10.2. Compliance with Laws; Export Control; Government Regulations. Each party shall comply with all laws applicable to the actions contemplated by this PWS Agreement. You acknowledge that the Service Offering and all software and technical information relating thereto is of United States origin, is provided subject to the U.S. Export Administration Regulations, may be subject to the export control laws of the applicable territory, and that diversion contrary to applicable export control laws is prohibited.

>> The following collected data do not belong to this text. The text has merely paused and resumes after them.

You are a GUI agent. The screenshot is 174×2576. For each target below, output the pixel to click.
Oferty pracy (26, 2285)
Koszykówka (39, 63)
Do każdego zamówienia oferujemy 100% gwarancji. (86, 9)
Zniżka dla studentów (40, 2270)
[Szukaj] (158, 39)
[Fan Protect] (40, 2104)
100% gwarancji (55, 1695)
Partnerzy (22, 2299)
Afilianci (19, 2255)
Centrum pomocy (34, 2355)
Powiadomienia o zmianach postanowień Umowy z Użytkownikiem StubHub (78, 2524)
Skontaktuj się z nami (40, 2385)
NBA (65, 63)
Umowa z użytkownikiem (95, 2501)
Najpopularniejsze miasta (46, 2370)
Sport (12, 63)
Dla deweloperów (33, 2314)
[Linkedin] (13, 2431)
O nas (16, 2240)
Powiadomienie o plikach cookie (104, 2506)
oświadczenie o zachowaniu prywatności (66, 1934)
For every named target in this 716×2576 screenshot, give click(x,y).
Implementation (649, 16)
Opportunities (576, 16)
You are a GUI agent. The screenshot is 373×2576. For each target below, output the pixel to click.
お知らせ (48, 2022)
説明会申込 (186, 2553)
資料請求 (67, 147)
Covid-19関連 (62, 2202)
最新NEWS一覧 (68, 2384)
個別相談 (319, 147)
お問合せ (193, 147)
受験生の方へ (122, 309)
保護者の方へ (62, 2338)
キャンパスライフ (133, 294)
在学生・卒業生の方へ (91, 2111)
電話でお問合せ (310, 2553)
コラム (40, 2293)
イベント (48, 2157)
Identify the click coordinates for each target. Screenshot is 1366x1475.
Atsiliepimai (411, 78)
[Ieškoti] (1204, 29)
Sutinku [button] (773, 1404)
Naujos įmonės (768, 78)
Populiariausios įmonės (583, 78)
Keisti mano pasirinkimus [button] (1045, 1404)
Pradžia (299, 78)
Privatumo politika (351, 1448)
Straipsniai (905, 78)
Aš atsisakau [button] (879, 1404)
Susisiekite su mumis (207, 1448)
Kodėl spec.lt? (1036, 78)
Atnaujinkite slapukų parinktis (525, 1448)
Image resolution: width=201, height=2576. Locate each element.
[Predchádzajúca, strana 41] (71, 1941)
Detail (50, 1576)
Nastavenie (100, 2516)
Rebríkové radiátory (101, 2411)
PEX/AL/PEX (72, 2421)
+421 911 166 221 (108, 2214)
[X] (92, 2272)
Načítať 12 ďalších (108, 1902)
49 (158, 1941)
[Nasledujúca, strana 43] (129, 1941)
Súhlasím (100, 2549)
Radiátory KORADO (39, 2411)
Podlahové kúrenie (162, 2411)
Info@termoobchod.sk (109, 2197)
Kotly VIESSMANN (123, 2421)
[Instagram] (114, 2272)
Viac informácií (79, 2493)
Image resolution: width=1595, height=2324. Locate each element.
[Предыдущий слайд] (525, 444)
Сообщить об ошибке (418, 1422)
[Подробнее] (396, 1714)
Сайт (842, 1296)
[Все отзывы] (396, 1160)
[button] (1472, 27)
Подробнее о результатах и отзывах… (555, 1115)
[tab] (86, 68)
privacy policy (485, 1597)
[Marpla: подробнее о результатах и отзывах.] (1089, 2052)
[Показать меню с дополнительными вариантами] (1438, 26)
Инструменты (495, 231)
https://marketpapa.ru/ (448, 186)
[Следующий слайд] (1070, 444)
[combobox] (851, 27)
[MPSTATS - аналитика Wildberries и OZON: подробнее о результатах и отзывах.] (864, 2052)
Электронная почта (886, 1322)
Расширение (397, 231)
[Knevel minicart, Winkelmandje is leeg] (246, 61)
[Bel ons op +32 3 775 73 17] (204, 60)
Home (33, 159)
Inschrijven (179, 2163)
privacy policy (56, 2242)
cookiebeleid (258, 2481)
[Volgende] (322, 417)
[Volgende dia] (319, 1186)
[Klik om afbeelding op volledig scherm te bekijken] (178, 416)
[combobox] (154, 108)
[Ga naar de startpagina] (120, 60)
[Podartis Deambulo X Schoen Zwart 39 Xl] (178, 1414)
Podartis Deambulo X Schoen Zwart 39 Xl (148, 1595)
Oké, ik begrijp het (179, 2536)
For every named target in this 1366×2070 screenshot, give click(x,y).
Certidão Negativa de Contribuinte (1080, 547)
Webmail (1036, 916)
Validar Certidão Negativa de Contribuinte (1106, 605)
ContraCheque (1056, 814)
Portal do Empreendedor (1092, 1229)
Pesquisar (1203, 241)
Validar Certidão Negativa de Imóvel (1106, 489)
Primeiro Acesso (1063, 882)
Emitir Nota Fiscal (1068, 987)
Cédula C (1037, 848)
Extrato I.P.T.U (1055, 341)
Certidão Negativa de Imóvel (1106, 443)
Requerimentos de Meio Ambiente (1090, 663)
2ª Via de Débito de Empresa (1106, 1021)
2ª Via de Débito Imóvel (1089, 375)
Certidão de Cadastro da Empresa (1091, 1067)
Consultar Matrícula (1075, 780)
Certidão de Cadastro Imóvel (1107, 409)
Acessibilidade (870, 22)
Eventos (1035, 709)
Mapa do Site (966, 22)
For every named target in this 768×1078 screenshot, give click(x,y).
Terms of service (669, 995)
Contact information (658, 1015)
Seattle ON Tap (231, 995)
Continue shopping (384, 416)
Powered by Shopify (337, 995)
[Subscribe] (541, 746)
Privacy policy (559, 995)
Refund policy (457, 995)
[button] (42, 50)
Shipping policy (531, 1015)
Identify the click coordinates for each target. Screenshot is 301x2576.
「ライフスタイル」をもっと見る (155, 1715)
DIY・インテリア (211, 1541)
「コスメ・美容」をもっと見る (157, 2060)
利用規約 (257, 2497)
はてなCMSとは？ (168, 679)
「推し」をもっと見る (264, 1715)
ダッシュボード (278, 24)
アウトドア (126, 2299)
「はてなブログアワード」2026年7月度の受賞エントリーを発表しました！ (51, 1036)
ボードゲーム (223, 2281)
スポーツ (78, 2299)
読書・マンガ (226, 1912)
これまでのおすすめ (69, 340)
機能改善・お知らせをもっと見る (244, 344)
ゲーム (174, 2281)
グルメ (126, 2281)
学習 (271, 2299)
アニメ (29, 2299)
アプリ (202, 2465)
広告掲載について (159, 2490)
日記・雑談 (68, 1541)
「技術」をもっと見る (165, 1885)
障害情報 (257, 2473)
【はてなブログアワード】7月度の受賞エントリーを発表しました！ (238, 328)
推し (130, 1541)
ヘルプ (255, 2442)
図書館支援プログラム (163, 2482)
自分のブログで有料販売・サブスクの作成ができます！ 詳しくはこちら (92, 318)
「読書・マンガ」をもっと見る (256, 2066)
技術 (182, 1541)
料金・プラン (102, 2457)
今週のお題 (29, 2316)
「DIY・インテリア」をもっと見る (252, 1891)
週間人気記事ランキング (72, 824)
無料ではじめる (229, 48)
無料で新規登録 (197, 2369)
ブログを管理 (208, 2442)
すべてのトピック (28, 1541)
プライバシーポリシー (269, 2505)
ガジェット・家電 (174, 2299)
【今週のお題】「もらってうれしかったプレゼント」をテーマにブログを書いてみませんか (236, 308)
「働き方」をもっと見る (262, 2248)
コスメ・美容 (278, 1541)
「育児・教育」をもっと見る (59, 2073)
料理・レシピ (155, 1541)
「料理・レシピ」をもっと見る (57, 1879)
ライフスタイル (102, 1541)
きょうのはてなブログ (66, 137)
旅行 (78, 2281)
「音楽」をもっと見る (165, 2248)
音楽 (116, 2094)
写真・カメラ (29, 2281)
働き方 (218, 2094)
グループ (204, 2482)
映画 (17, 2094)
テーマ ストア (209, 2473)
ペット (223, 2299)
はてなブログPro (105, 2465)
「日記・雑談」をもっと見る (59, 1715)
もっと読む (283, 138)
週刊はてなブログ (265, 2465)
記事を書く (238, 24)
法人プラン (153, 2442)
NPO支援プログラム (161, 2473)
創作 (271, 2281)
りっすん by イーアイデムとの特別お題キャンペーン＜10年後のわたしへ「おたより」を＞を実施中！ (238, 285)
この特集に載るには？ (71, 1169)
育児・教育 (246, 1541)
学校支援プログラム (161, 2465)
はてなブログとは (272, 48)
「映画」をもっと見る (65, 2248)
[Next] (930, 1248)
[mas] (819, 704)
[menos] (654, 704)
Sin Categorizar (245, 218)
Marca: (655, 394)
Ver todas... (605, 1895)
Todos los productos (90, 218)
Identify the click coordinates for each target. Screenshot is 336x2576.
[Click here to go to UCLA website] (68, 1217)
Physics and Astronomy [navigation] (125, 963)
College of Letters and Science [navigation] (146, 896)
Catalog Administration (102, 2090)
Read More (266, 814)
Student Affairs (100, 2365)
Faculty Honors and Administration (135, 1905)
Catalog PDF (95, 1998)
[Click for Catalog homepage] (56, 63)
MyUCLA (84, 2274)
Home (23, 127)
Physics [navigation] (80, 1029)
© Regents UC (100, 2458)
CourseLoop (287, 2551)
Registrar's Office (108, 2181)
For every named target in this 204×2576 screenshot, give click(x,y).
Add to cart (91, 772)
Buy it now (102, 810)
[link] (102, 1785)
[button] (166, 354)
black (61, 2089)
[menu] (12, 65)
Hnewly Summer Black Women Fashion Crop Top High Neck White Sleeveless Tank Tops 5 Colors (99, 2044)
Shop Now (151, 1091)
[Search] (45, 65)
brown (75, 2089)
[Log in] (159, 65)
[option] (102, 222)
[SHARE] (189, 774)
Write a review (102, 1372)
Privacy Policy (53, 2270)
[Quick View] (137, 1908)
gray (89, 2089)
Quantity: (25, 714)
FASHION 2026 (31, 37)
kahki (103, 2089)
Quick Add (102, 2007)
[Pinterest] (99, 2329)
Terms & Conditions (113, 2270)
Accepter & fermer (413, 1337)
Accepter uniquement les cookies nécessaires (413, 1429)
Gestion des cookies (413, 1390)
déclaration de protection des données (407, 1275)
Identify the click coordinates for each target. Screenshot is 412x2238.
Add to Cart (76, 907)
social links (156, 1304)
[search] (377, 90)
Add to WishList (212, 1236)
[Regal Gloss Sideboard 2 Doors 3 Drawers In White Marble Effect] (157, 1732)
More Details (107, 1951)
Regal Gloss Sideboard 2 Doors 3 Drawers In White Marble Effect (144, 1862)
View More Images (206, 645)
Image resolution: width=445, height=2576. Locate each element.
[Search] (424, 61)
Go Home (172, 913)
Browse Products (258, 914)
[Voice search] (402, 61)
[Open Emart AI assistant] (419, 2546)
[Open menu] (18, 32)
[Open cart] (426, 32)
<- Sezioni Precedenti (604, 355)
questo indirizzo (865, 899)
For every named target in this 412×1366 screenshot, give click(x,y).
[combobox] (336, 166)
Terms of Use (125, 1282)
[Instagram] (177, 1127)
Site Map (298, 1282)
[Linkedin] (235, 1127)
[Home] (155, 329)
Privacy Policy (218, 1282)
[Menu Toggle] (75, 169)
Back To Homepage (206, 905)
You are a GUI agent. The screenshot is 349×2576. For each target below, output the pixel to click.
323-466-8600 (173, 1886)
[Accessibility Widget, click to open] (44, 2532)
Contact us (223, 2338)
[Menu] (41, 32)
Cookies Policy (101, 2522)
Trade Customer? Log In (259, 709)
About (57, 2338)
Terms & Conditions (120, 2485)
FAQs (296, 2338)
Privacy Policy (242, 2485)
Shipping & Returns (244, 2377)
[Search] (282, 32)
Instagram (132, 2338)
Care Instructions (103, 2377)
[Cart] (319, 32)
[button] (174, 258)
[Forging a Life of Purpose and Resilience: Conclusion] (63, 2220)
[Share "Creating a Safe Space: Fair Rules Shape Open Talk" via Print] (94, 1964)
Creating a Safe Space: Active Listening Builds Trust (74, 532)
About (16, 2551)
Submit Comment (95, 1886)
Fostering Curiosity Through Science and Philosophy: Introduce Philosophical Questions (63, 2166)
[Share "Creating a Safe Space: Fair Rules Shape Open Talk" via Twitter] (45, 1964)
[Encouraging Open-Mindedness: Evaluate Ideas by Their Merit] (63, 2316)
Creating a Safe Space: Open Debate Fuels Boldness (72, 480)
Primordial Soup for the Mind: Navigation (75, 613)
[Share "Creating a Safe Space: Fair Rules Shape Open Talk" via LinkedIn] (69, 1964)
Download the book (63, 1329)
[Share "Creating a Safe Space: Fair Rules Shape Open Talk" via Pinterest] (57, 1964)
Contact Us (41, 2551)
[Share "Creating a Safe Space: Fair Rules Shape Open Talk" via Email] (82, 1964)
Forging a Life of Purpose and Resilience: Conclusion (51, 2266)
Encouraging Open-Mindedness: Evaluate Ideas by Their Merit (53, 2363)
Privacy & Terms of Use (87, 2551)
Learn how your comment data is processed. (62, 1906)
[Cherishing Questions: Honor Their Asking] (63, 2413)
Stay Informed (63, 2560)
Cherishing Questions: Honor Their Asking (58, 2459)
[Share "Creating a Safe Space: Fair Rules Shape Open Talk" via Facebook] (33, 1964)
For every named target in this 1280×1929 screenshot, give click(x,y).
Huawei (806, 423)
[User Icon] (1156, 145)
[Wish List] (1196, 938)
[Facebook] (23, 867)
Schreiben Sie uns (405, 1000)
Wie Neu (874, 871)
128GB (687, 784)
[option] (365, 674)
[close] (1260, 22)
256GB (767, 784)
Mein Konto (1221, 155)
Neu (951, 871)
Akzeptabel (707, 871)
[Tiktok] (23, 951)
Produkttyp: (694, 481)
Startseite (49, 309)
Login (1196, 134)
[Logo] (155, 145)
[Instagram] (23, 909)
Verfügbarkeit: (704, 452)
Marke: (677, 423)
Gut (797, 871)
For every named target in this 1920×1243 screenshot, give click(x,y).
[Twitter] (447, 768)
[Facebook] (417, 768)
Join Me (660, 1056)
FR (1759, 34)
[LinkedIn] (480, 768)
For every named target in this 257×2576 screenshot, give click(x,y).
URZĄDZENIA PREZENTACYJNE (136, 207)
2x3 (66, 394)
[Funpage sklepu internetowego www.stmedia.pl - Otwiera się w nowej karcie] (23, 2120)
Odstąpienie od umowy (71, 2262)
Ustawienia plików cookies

You represent that: (a) you are not, and are not acting on behalf of (i) any person who is a citizen, national, or resident of, or who is controlled by the government of any country to which the United States has prohibited export transactions, or (ii) any person or entity listed on the U.S. Treasury Department list of Specially Designated Nationals and Blocked Persons, or the U.S. Commerce Department Denied Persons List or Entity List; and (b) you will not permit the Service Offering to be used for, any purposes prohibited by law, including, any prohibited development, design, manufacture or production of missiles or nuclear, chemical or biological weapons. If any software or related documentation is licensed to the United States government or any agency thereof, then the such software and documentation will be deemed to be “commercial computer software” and “commercial computer software documentation,” respectively, pursuant to DFARS Section 227.7202 and FAR Section 12.212, as applicable. Any use, reproduction, release, performance, display or disclosure of the software and any related documentation by the U.S. Government will be governed solely by this PWS Agreement and is prohibited except to the extent expressly permitted by this PWS Agreement.
10.3. Modifications. We may change periodically the Service Offering, the terms of your access to the Service Offerings, this PWS Agreement, the Service Description, or the Support Policy. It is your responsibility to regularly check the Service Offerings console for updates. We will notify you of any material detrimental change to the Service Offering, PWS Agreement or Support Policy by sending you an email or by posting a notice of the modification on the Service Offering console. The modified PWS Agreement, Service Description, or Support Policy, as applicable, will become effective as of the date stated in that notification. If we make a material change that is detrimental to You to the Service Offerings (other than the termination or modification of any beta feature or functionality), this PWS Agreement, the Service Description, or the Support Policy, you may terminate this PWS Agreement on notice to us within ten (10) days of the change or within ten (10) days of our modification notice; in that event, the termination will be effective as of the date we receive your notification. We will refund to you any prepaid fees, prorated for the remainder of your Subscription Term. your continued use of the Service Offering after the effective date of any modification to the PWS Agreement, the Service Description, the Third Party Terms, or the Support Policy shall be deemed acceptance of the applicable modification.
These Terms were last updated on September 1, 2017.